§ **Article**
------

Nmap Commands Cheat Sheet: Every Command You Need
Nmap is the most widely used network scanning tool in the world. Whether you are a penetration tester mapping an attack surface, a system administrator auditing your network, or a security student learning the fundamentals, Nmap is a tool you need to know cold. This cheat sheet covers every major Nmap capability with the exact command syntax and clear explanations of what each flag does.
All commands assume you have proper authorization to scan the target. Scanning networks you do not own or have permission to test is illegal in most jurisdictions.
Host Discovery
Host discovery determines which hosts on a network are online before you begin port scanning.
| Command | Description |
|---|---|
nmap -sn 192.168.1.0/24 |
Ping scan — find live hosts without port scanning |
nmap -Pn 10.0.0.1 |
Skip host discovery — treat all hosts as online |
nmap -PS22,80,443 10.0.0.1 |
TCP SYN discovery on specified ports |
nmap -PA80,443 10.0.0.1 |
TCP ACK discovery on specified ports |
nmap -PU53,161 10.0.0.1 |
UDP discovery on specified ports |
nmap -PE 10.0.0.0/24 |
ICMP echo request discovery |
nmap -PP 10.0.0.0/24 |
ICMP timestamp discovery |
nmap -PM 10.0.0.0/24 |
ICMP address mask discovery |
nmap -PR 192.168.1.0/24 |
ARP discovery (local network only, very reliable) |
# Discover all live hosts on a subnet
nmap -sn 192.168.1.0/24
# Discover hosts when ICMP is blocked — use TCP SYN on common ports
nmap -sn -PS22,80,443,8080 10.0.0.0/24
# Scan a host that blocks ping (skip discovery entirely)

------

§ **Dataset extract**
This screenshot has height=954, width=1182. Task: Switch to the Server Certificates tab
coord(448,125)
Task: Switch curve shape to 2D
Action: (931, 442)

------

§ **Set exercise 1**
Decide whether each statement agrees with the Nmap cheat sheet. Answer yes or no for each one, and quote the words of the text that settle it.
(a) The -PR option performs ARP discovery and works only on a local network.
(b) The -Pn option runs a ping scan to find live hosts.
(c) The command nmap -PU53,161 10.0.0.1 performs TCP ACK discovery.
§ **Set exercise 2**
Proceed with the Nmap cheat sheet from where it stops.
The data plays no part in what follows.

§ **Exercise response 1**
(a) Yes: "ARP discovery (local network only, very reliable)"
(b) No: "Skip host discovery — treat all hosts as online"
(c) No: "UDP discovery on specified ports"

§ **Exercise response 2**
nmap -Pn 10.0.0.1
# List targets without scanning (DNS resolution only)
nmap -sL 192.168.1.0/24
Port Scanning Techniques
The scan type determines how Nmap probes each port to determine its state (open, closed, filtered).
| Flag | Scan Type | Description |
|---|---|---|
-sS |
TCP SYN (stealth) | Sends SYN, reads response, never completes handshake. Default for root. |
-sT |
TCP connect | Completes full TCP handshake. Default for non-root users. |
-sU |
UDP scan | Sends UDP packets. Slow but necessary for DNS, SNMP, DHCP. |
-sA |
TCP ACK | Maps firewall rules. Does not determine open/closed. |
-sN |
TCP null | Sends no flags. Can bypass some stateless firewalls. |
-sF |
TCP FIN | Sends only FIN flag. Another firewall evasion technique. |
-sX |
TCP Xmas | Sends FIN, PSH, URG flags. Named for the lit-up flag bits. |
-sW |
Window scan | Like ACK scan but examines TCP window size for more detail. |
-sM |
Maimon scan | FIN/ACK probe. Works against some BSD-derived systems. |
# Default SYN scan (requires root/admin)
sudo nmap -sS 10.0.0.1
# TCP connect scan (no root required)
nmap -sT 10.0.0.1
# UDP scan (slow — combine with version detection for accuracy)
sudo nmap -sU --top-ports 100 10.0.0.1
# Combined TCP and UDP scan
sudo nmap -sS -sU 10.0.0.1
Port Specification
By default, Nmap scans the 1,000 most common TCP ports. You almost always want to customize this.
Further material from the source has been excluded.